Global technology spending on the Internet of Things (IoT) is expected to reach $1.2 trillion (€1 trillion) in 2022, led by industries such as discrete manufacturing $119 billion (€108 billion), process manufacturing $78 billion (€70.8 billion), transportation $71 billion (€64.5 billion) and utilities $61 billion (€55.4 billion).
Indeed, the market for Industry 4.0 products and services is expected to grow significantly over the next few years – and over 60% of manufacturers are expected to be fully connected by that time, utilising a change of technologies such as RFID, wearables and automated systems, says Ramya Ravichandar, VP Products, FogHorn.
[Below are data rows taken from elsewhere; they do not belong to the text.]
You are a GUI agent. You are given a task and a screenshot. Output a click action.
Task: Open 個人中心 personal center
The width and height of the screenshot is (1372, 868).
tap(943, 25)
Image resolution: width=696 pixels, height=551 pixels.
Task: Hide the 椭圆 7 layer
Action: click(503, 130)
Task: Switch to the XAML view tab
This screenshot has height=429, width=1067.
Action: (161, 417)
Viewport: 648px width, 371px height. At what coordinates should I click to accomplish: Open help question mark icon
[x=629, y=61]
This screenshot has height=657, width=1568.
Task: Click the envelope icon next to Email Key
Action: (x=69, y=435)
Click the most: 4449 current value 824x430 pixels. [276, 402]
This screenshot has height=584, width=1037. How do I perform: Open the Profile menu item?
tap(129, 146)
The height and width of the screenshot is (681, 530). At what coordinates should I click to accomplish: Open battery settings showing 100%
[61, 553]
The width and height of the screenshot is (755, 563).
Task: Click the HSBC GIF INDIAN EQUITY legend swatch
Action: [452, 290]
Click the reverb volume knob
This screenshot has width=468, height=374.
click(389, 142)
Although the industry anticipates positive growth in current and upcoming IoT and IIoT projects, some significant challenges still need to be addressed in order to fully win customer trust and move pilot projects into successful, large-scale IoT productions. While many see connectivity limitations, security risks, and data bias, including data quantity, issues as roadblocks to IoT success, we have found data quality also plays a critical role in delivering effective IoT projects.
What is data quality – and how does it impact deployment success?
Data quality plays a vital role in the increasing adoption of IoT devices in three main ways:
- Organisations can only make the right data-driven decisions if the data they use is correct and suitable for the use case at hand.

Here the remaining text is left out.